Required work:
a - In the text on China's market worries, on what date did vice-premier Liu He address investor concerns?
b - What is the Spanish translation of this sentence from the text on China's market worries: "Four key messages emerged from the Financial Stability and Development Committee meeting chaired by Liu."

━━ Quoted text

Lastly, fears that the US will extend sanctions to China if Beijing provides material support to Moscow for Russia’s invasion of Ukraine have also increased concerns about China’s growth this year.
With these top-of-mind worries, it is not surprising to see extreme market volatility. However, in a rare intervention on March 16, China’s vice-premier Liu He addressed these investor concerns directly. These included the government’s macro policy stance, Chinese property sector risks, Chinese companies’ ADRs (securities that represent shares of non-US companies and traded on US exchanges) and the regulation of China’s internet giants and online platform companies. The vice-premier’s remarks fuelled a sharp rebound in Chinese and Hong Kong equities.
Four key messages emerged from the Financial Stability and Development Committee meeting chaired by Liu.
First, on macro policy, China will aim to revitalise the economy and to proactively respond with monetary policy changes and to “maintain appropriate growth of new loans”. The committee’s statement signalled that the policy easing is likely to happen sooner rather than later and policymakers would ensure economic growth stays within a reasonable range.
Second, on the Chinese real estate sector, the authorities will propose effective plans to efficiently deal with risks and “explore and roll out plans that facilitate a new development model for the real estate sector”.
Third, on the Chinese ADRs, the US and China “have maintained communications and have made positive progress and are working on forming concrete cooperation plans”. Policymakers will continue to support all types of corporates for overseas listing.
Lastly, on the online platform companies and regulation, the relevant government departments should improve the established plans in accordance with the principles of marketisation, legalisation and internationalisation, that is, a more transparent and predictable way for regulatory reform. At the same time, policymakers emphasised the importance of maintaining stability and improving the global competitiveness of China’s large platform companies.
Still, while the narrative has turned decidedly more positive from the Chinese authorities, investors will need to see more concrete follow-up actions as evidence of policymakers’ support. This would serve as a catalyst for the stock market to price in the positive changes in 2022.
As a result of the clear policy directions, several other ministries have already followed up with their own statements. For example, the finance ministry announced shortly after that the property tax trial would not expand this year, signalling that the policy direction is clear and will be followed by the respective policies from the ministry.

━━━━
━━ Material provided

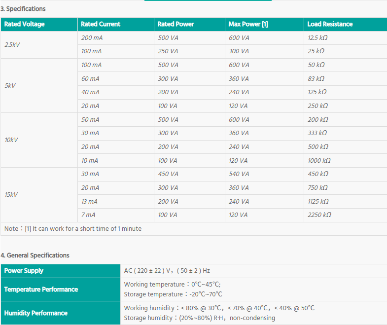
Task: Click the note about 1 minute operation
Action: [x=73, y=229]
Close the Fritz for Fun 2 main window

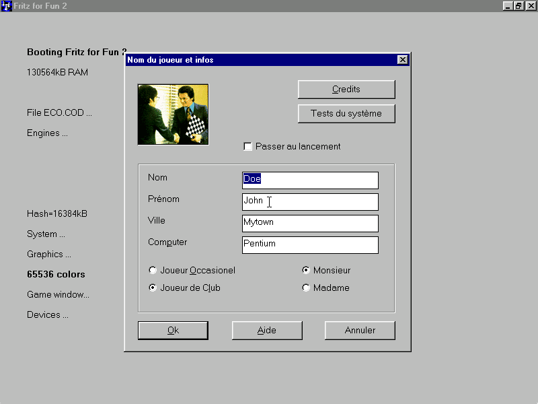(x=531, y=6)
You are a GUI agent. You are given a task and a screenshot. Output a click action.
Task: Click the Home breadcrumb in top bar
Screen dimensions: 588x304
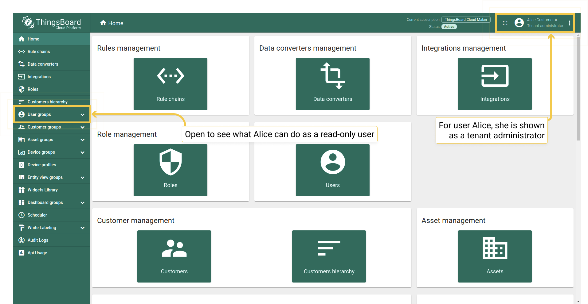pyautogui.click(x=112, y=23)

━━━━

Results of the tasks:
a - March 16

b - Cuatro mensajes clave surgieron de la reunión del Comité de Estabilidad y Desarrollo Financiero presidida por Liu.